February 1, 2012
by: Jerry Maltz AIA

Event: Evolving Models for Senior Housing and Care in New York City
Location: Center for Architecture, 01.19.12
Speaker: Judy Edelman, FAIA, & Andrew Knox, AIA — Principals, Edelman Sultan Knox Wood / Architects; Peter Samton, FAIA, & Susan Wright, AIA, LEED AP — Principals, Gruzen Samton – IBI Group; David Weinstein — Executive Vice President/Chief Operating Officer, The Hebrew Home At Riverdale
Moderator: Christine Hunter, AIA, LEED AP — Principal, Magnusson Architecture and Planning
Organizers: AIANY Design for Aging Committee

ReingoldPavilion.jpg

The Reingold Pavilion at the Hebrew Home for the Aged in Riverdale.

Gruzen Samton – IBI Group

Living in NYC has its health benefits. At 80.6 years, life-expectancy is now higher here than in the rest of the country. And, according to statistics, the city’s senior population will significantly increase over the next two decades. Approaches to designing facilities for senior living have evolved over the last 50 years. The major goal now is to prolong the length of time that seniors are able to remain independent, which is what most seniors want, and to which many design details can contribute. To illustrate this, Judy Edelman, FAIA, and Andrew Knox, AIA, of Edelman Sultan Knox Wood / Architects, presented their work on several HUD-202-financed, mid-rise, affordable residential buildings. Susan Wright, AIA, LEED AP, and Peter Samton, FAIA, principals at Gruzen Samton – IBI Group, spoke about their work on the Hebrew Home for the Aged in Riverdale with COO David Weinstein.

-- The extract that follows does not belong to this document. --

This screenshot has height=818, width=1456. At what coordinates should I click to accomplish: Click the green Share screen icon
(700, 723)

In HUD-202 buildings, many seniors live alone in their own apartments. As they age, they may require increased levels of assistance and more companionship. Edelman and Knox emphasized the need for having social and medical services available within their buildings, along with the added benefits of mixed uses, including retail space, cafés, and services for other age-groups such as day care centers. To draw people out of their apartments, lobbies are designed as social “hang-outs” for seniors, adequately sized, with comfortable seating, daylighting, sufficient artificial light for reading, bright colors, interesting floor materials, and plants.

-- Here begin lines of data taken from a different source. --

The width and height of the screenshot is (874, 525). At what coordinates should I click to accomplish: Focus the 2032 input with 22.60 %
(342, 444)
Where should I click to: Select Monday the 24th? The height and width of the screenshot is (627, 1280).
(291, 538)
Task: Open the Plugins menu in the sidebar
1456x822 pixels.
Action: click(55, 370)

Security guards can be social lubricants if their stations are designed in convenient locations so seniors can engage them in lively conversation, according to Edelman and Knox. If constraints limit the size of the lobby, other gathering spaces should be provided within the building. Roofs may be used as recreational spaces. Color can aid wayfinding. Patterns in corridors can indicate directions and minimize the perception of distance. Edelman and Knox have found the most preferable windows are the swing-out awning type. They are easier for seniors to operate than double-hung or sliders, and they allow good views looking toward the street — “where the action is!”

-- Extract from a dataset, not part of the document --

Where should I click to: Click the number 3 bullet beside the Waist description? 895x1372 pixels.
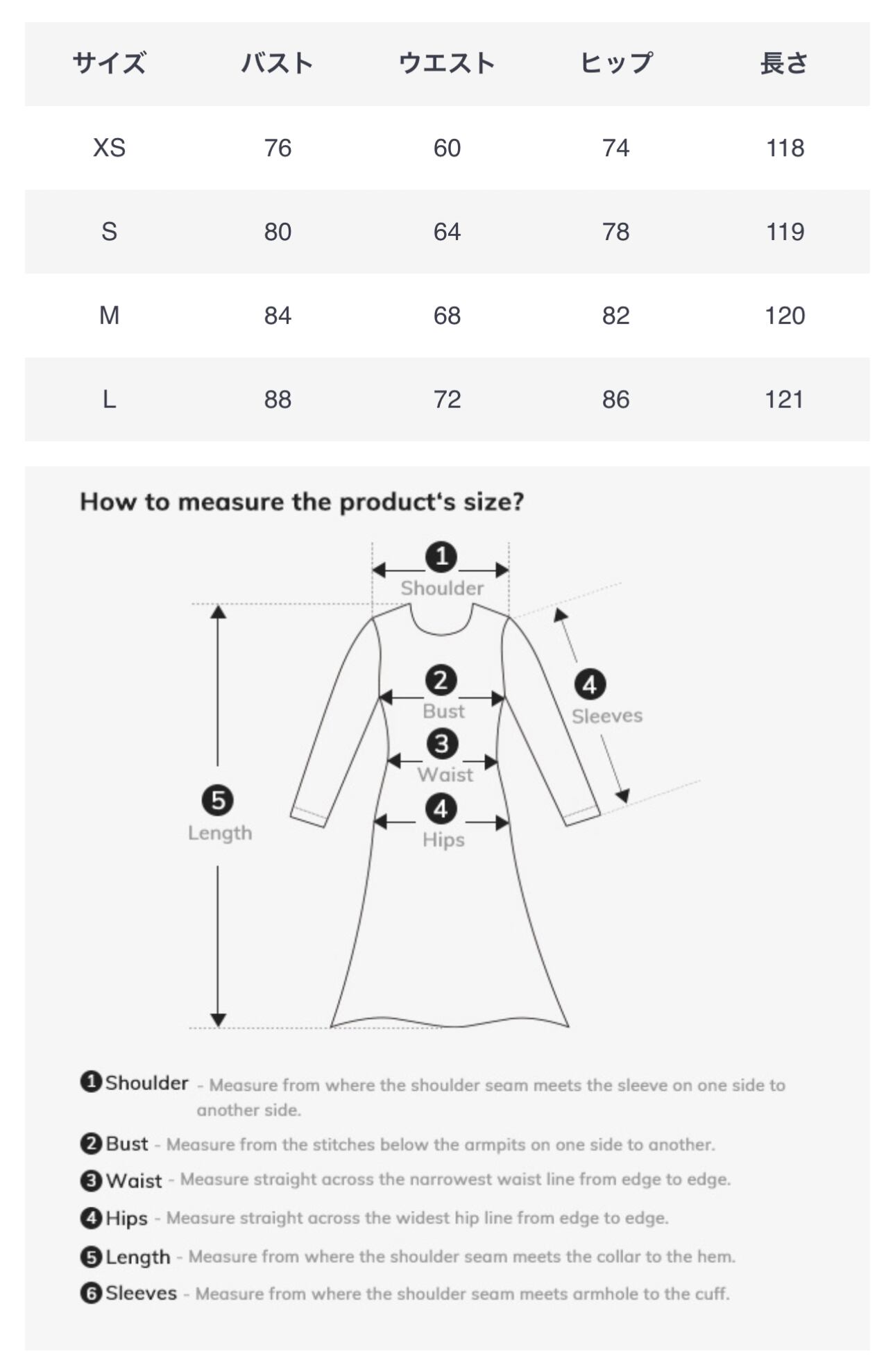pos(91,1180)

The Hebrew Home for the Aged is a large facility housing 1,000 residents, 15% of whom live independently and 85% who require some level of assistance. The home is located on a 16-acre campus organized into 21 “neighborhoods” with varying levels of care. The major reason residents choose to live at the Hebrew Home is that the range of care permits residents to move easily from one part of the facility to another as their needs change. A multiplicity of activities attracts residents to the more public spaces.

When the Hebrew Home purchased the facility from an orphanage in 1948 it consisted of several discrete buildings. Over the years, as Gruzen Samton designed additional buildings beginning in 1964, the facility has become interconnected via a central, ground-level interior concourse and corridors on other floors. Wright, Samton, and Weinstein emphasized that their goal is to promote an intimate, small-scale, home-like atmosphere that encourages the greatest amount of independence possible for each resident. The newest building, the Reingold Pavilion, provides more private space per resident than previous buildings. It consists solely of single private bedrooms with full baths and showers. These are grouped into 10-room clusters, each located around a central gathering/recreational space. Small dining spaces accommodate two clusters, and waiters serve the residents as in a restaurant. Earlier buildings had double bedrooms and much larger dining spaces, presenting a more institutional ambience; they are being redesigned.

These are two different types of facilities designed to accommodate the special needs of seniors, yet there are similarities in their overall approach and in many of their details.

Jerry Maltz, AIA, is the co-chair of the AIANY Design for Aging Committee.